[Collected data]
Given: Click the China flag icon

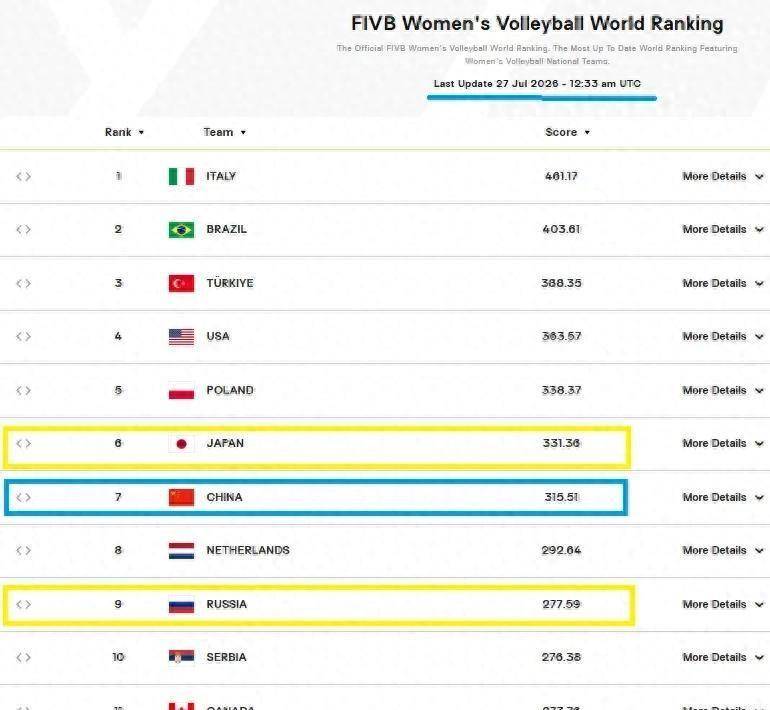Looking at the screenshot, I should [x=181, y=497].
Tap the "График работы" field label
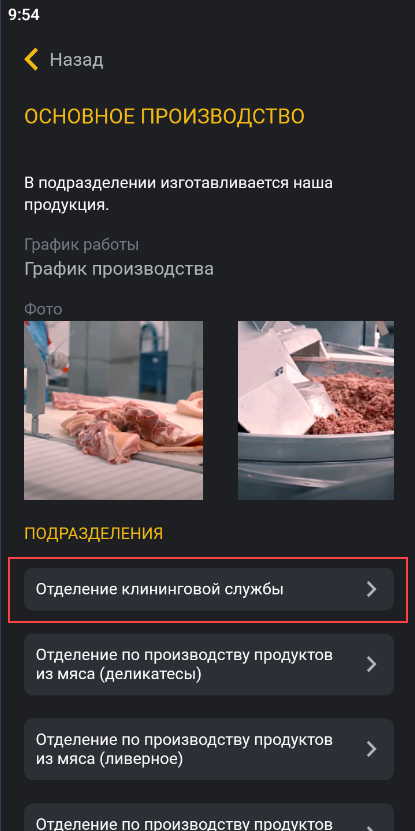Image resolution: width=415 pixels, height=831 pixels. tap(82, 245)
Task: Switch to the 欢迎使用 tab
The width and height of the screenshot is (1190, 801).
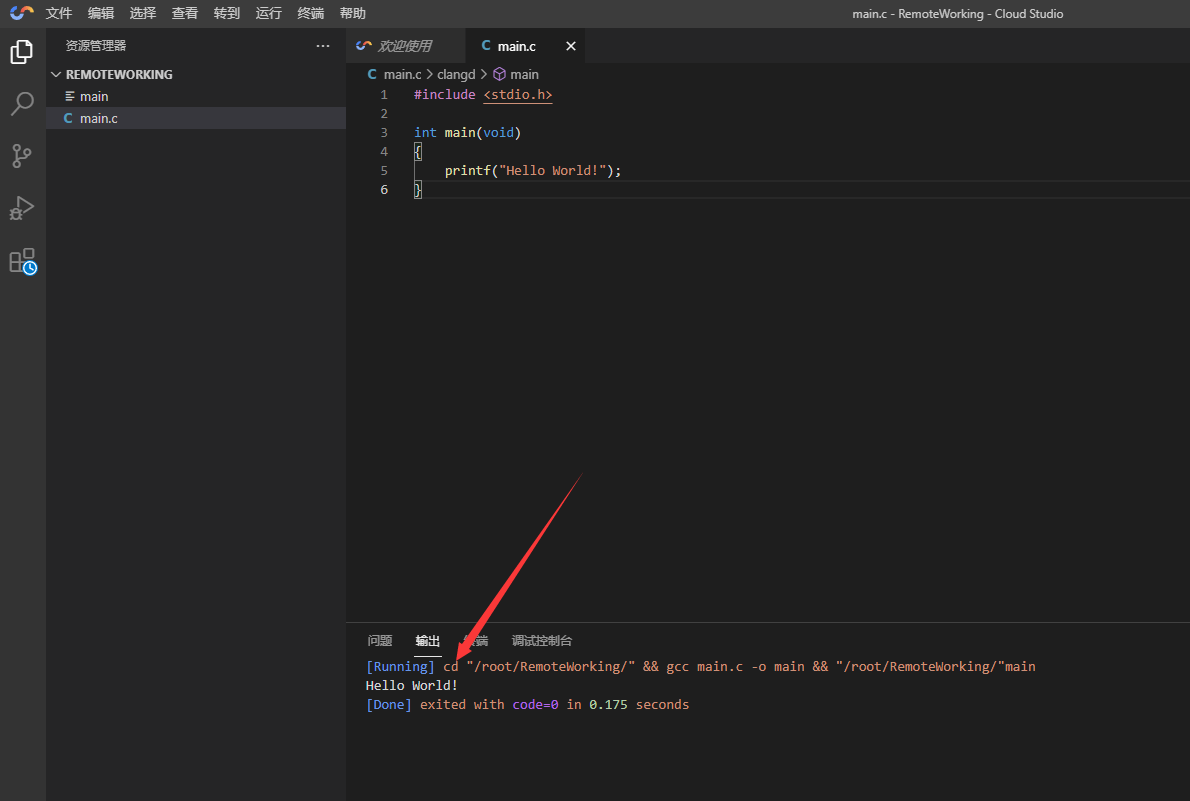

-- What to work on --
Leaving the images out, return every record exactly.

-- Solution --
Given: Click the China flag icon

Looking at the screenshot, I should [x=181, y=497].
Tap the "График работы" field label
Image resolution: width=415 pixels, height=831 pixels. tap(82, 245)
Task: Switch to the 欢迎使用 tab
The width and height of the screenshot is (1190, 801).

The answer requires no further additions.